◆ GOAL OF THE EXERCISE
Transcribe exactly the line containing "Image resolution: width=2532" and every line after it, through the end of the records below.
BEGIN
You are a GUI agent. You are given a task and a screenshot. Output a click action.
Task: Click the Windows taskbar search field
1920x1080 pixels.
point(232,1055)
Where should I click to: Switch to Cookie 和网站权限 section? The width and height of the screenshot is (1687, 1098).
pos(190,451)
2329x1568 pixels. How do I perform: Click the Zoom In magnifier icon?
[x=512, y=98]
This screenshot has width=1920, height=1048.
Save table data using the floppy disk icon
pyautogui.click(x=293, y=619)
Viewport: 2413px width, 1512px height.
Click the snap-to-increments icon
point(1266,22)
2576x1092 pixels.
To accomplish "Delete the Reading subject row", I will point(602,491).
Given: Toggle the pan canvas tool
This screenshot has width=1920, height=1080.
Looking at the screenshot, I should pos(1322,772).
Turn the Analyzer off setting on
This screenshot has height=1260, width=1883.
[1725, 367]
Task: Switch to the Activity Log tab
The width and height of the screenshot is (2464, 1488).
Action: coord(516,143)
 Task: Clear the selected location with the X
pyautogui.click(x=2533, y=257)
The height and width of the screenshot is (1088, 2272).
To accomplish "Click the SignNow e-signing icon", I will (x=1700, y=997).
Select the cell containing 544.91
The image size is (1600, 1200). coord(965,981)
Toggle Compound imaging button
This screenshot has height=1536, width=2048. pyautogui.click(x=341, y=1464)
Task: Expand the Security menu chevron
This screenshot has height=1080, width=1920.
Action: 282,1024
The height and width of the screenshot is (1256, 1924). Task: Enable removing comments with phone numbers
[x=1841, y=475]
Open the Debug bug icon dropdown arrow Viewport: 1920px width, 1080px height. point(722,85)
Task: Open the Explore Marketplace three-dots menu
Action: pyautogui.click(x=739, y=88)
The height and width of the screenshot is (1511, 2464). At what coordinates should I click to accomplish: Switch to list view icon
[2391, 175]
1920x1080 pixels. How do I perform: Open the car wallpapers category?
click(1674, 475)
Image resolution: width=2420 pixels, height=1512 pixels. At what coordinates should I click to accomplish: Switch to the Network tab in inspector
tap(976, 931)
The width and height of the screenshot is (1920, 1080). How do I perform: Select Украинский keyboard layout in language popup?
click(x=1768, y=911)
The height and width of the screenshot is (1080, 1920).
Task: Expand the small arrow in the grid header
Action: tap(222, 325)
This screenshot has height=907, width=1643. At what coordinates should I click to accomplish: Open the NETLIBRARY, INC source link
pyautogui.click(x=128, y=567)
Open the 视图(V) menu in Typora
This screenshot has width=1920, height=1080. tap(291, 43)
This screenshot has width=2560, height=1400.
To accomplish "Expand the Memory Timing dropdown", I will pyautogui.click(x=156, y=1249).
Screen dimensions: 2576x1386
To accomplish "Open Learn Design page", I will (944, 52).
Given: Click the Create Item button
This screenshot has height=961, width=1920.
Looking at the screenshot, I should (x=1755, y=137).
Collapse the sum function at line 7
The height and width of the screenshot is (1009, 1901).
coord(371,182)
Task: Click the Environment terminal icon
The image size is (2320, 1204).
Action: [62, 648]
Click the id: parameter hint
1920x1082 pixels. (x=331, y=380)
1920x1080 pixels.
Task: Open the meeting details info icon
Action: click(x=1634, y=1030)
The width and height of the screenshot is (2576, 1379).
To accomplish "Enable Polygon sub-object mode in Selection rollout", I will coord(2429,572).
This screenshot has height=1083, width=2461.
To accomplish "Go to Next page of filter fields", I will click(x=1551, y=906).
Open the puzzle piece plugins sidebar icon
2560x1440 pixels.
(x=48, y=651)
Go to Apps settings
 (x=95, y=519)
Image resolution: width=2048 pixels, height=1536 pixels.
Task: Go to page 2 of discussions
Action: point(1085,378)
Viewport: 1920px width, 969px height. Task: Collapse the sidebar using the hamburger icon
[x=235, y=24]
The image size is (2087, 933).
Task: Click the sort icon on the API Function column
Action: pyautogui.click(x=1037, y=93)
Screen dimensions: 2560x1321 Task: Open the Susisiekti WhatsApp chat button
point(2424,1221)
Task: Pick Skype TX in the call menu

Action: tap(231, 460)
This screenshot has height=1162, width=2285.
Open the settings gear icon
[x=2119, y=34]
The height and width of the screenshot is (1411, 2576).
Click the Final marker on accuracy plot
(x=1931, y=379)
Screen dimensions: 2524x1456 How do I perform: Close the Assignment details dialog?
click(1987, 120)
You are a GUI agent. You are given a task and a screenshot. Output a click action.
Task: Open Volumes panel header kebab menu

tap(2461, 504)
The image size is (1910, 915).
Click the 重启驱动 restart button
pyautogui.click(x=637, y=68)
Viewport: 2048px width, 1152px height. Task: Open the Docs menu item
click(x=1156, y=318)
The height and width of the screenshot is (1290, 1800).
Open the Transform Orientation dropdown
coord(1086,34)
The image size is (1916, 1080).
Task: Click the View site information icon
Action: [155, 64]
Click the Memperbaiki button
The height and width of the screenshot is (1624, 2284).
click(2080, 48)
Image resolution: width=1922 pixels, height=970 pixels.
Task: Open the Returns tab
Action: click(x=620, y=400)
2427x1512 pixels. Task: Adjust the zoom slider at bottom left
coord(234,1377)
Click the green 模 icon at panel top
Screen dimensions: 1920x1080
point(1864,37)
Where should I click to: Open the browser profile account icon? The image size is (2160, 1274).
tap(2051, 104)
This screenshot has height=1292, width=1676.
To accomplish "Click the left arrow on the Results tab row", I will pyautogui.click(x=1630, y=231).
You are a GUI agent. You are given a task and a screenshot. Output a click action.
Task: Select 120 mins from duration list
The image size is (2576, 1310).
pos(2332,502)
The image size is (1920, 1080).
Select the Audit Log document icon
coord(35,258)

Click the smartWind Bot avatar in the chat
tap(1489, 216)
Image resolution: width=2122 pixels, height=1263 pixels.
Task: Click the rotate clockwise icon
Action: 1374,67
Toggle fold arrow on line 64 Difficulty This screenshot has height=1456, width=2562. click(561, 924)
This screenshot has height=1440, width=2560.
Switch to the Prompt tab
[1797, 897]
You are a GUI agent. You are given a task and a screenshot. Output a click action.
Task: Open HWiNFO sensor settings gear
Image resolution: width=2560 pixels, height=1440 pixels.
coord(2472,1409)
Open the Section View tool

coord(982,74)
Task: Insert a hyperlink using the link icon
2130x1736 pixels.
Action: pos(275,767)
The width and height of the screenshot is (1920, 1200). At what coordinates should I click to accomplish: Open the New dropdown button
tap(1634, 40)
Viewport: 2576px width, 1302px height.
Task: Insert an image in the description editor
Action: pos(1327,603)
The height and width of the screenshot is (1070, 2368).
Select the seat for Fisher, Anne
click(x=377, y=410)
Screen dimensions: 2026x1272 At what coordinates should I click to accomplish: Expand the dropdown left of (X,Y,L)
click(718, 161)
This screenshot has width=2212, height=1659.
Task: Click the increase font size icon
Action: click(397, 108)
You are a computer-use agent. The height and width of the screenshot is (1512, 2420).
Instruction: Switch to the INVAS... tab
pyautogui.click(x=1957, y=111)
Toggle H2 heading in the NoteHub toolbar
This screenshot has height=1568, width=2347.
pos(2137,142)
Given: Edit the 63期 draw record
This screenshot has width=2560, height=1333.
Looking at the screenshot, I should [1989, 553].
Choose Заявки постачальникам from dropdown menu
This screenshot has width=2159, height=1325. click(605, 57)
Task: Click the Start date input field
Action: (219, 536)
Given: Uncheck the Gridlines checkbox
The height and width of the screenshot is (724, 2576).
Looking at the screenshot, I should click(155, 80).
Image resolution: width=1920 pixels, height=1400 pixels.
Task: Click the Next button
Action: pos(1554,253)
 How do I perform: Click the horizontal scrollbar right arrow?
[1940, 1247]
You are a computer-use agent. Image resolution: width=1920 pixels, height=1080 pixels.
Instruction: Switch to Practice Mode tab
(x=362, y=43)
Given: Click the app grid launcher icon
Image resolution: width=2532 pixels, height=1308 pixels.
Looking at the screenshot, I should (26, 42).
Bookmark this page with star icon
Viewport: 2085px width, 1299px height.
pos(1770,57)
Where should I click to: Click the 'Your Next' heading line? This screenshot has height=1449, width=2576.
END
◆ OUTPUT OF THE EXERCISE
Image resolution: width=2532 pixels, height=1308 pixels.
Looking at the screenshot, I should (26, 42).
Bookmark this page with star icon
Viewport: 2085px width, 1299px height.
pos(1770,57)
Where should I click to: Click the 'Your Next' heading line? This screenshot has height=1449, width=2576.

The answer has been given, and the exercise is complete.